Campeão da picuinha no trabalho?

Nestes últimos doze meses eu devo ter entrevistado, negociado e contratado um pouco mais de 100 pessoas. (Essa responsabilidade faz parte das atividades que desempenho como consultor).

Essas pessoas com quem me relacionei, e com algumas que ainda me relaciono, são dos mais variados estados brasileiros e vários deles são de países  latino americanos.  Sendo assim, tenho a oportunidade de comparar estilos bastante diversos no tocante ao “agir nas relações de trabalho”. Esse agir envolve: como a pessoa encara o trabalho e como se dá a relação com a empresa em que trabalha.

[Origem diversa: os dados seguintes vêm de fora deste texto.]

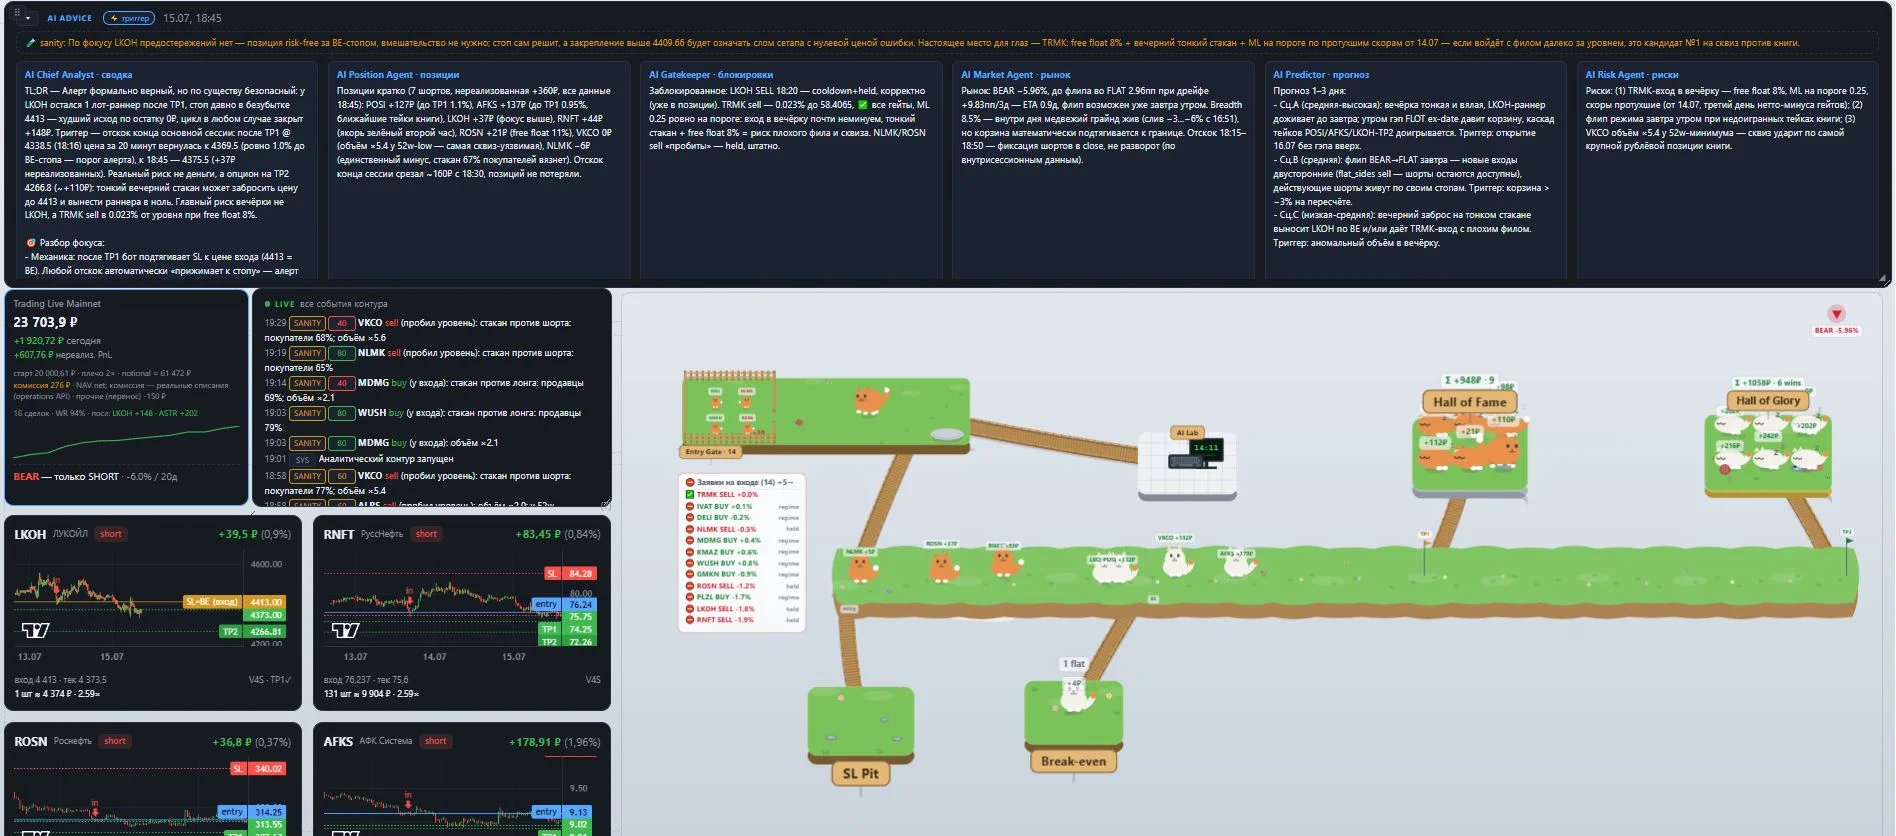The image size is (1896, 836).
Task: Click the VKCO white cat on the track
Action: pyautogui.click(x=1177, y=560)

De posse disso, e sem muito rigor científico (diga-se de passagem), posso afirmar que o profissional de Curitiba é o mais adora uma “picuinha” no trabalho e na relação com a empresa. E o mais interessante é que não estou falando do curitibano, os nativos de Curitiba. Estou falando de quem atua no mercado de trabalho daqui. Não necessariamente que tenha nascido aqui.

É impressionante. No começo eu pensei que era uma questão de cultura organizacional de uma empresa em particular. Ou algumas regras heterodoxas de outra empresa. Mas, não. O negócio é mais grave.

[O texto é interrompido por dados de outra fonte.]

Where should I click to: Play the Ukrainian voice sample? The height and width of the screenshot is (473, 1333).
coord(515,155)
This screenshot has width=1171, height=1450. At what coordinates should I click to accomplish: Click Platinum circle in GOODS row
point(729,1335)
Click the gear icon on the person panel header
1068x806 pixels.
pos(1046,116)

Conversei com colegas profissionais de recursos humanos e eles me falaram da mesma “percepção”. Por isso estou elegendo meus colegas curitibanos como os “reis da picuinha da américa latina”.

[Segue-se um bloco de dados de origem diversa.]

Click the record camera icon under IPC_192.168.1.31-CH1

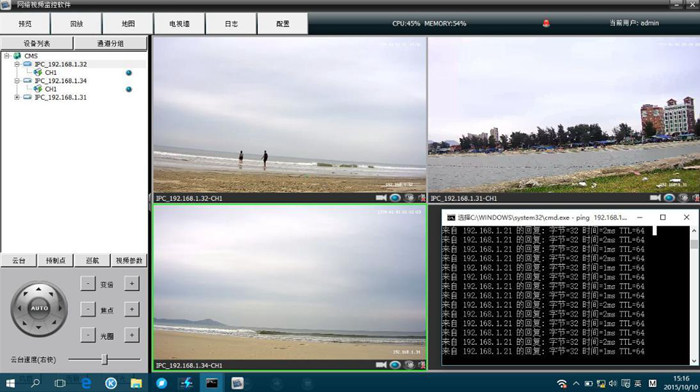[x=655, y=198]
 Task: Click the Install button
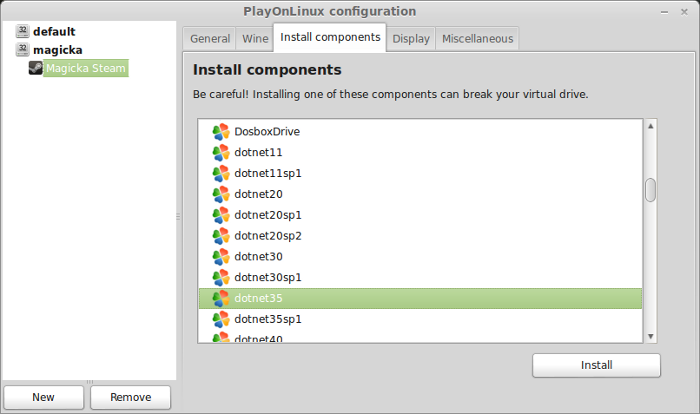(596, 365)
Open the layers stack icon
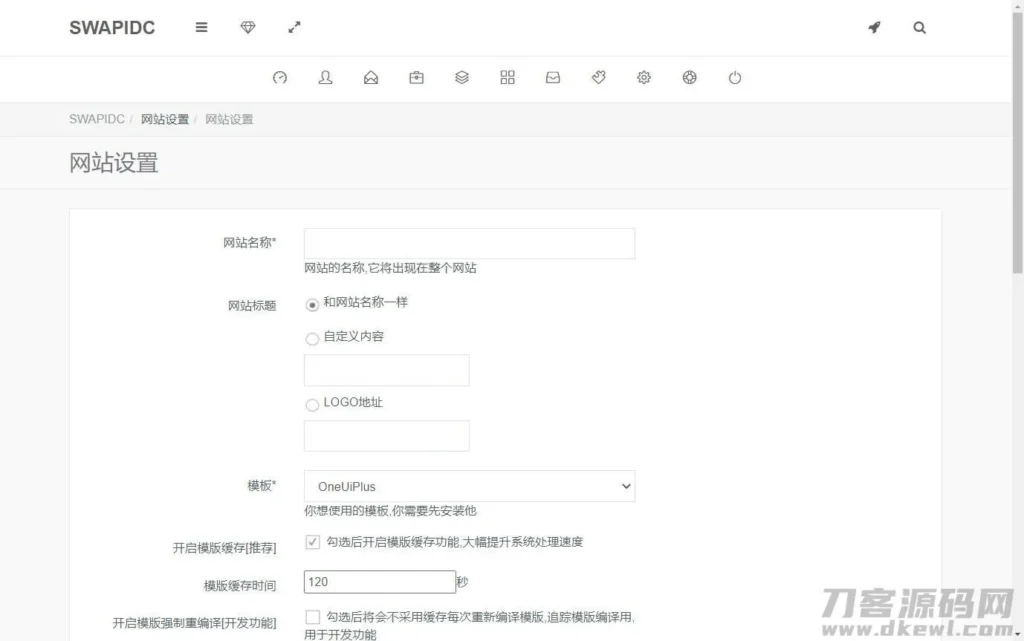This screenshot has width=1024, height=641. tap(461, 77)
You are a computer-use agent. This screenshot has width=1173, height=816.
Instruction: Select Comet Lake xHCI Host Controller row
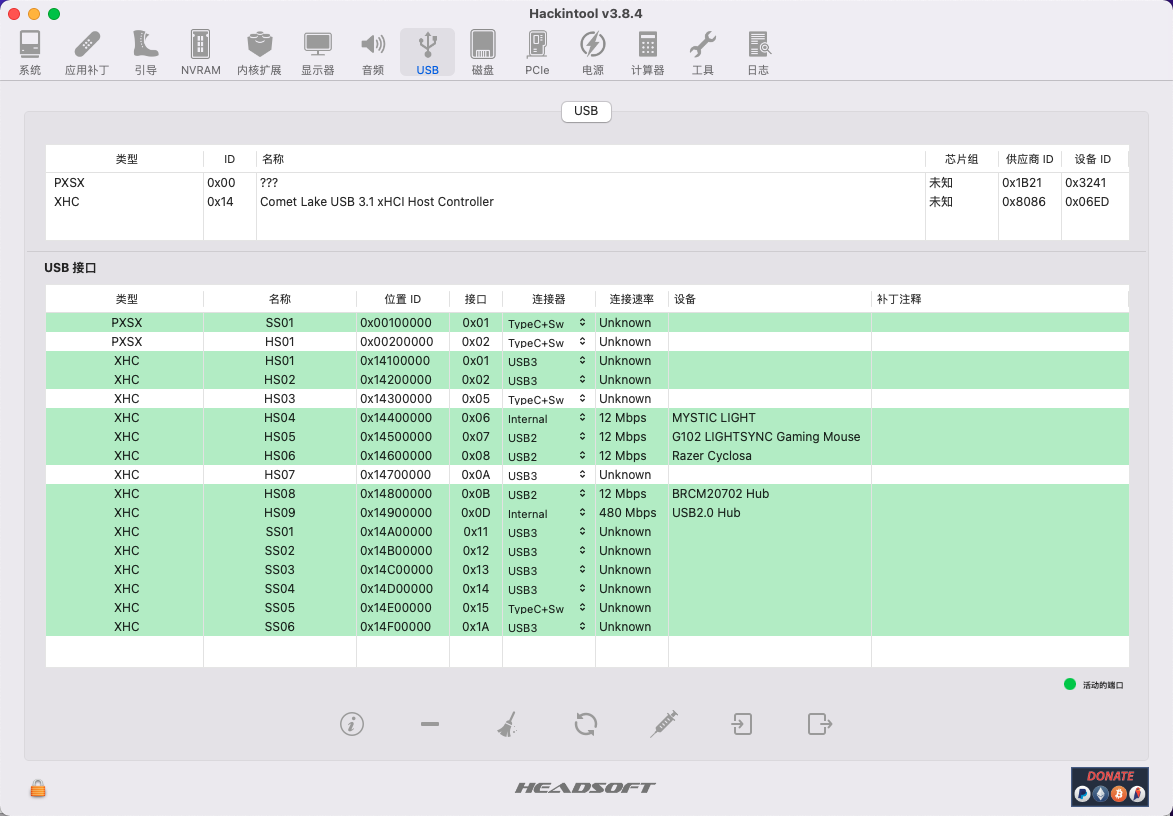pos(377,202)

One Response to “Campeão da picuinha no trabalho?”

  1. Marcelo Says:

    Curitibanos gostam de picuinhas, mas e quanto aos paulistas?

    Os paulistas, de forma geral e cultural, tanto em ambientes de trabalho, quanto em ambientes públicos, não conseguem ter um diálogo saudável, não digo culto, em uma comunicação informal, desvirtuando o TER e o SER à seu favor. Ou seja, adoram contar vantagens e vangloriar-se como melhores…
    É gritante e chega a ser ridículo!